The Effects of Altered TGFβ Signaling on Human T Follicular Helper Cell Development and Function
Thursday, September 13, 2018 — Poster Session III
- Z Schmiechen
- K Weissler
- K Laky
- P Guerrerio
T follicular helper cells (Tfh cells) are a subset of CD4+ T cells that play a crucial role in the development of memory B cells and plasma cells, in part through their expression of IL-4 and IL-21. T follicular regulatory (Tfr) cells oppose Tfh cells and suppress humoral immune responses. Patients with Loeys-Dietz Syndrome (LDS) type 1 and 2 have an autosomal dominant mutation in the genes encoding TGFβ Receptor 1 or 2, respectively, and have a strong predisposition to develop allergic diseases.
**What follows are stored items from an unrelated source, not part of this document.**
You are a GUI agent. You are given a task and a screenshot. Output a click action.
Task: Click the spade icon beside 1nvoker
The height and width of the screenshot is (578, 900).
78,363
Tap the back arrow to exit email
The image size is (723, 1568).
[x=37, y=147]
We hypothesized that Tfh cells could contribute to increased IgE-mediated allergic phenotypes in LDS. Comparing a cohort of pediatric LDS patients with age-matched healthy volunteers, we found that that LDS patients have significantly higher levels of serum IgE and IgG and lower levels of IgM. Congruently, LDS patients have an increased frequency of memory T, Tfh, and Th2 cells, and a significantly lower frequency of Tfr cells. Experiments are underway to examine whether Tfh cells from LDS patients induce altered B cell differentiation, and how dysregulation of TGFβ signaling affects the differentiation of Tfh cells. Collectively, our data suggest that LDS mutations alter the development and function of Tfh cells in a manner that promotes IgE-mediated disease.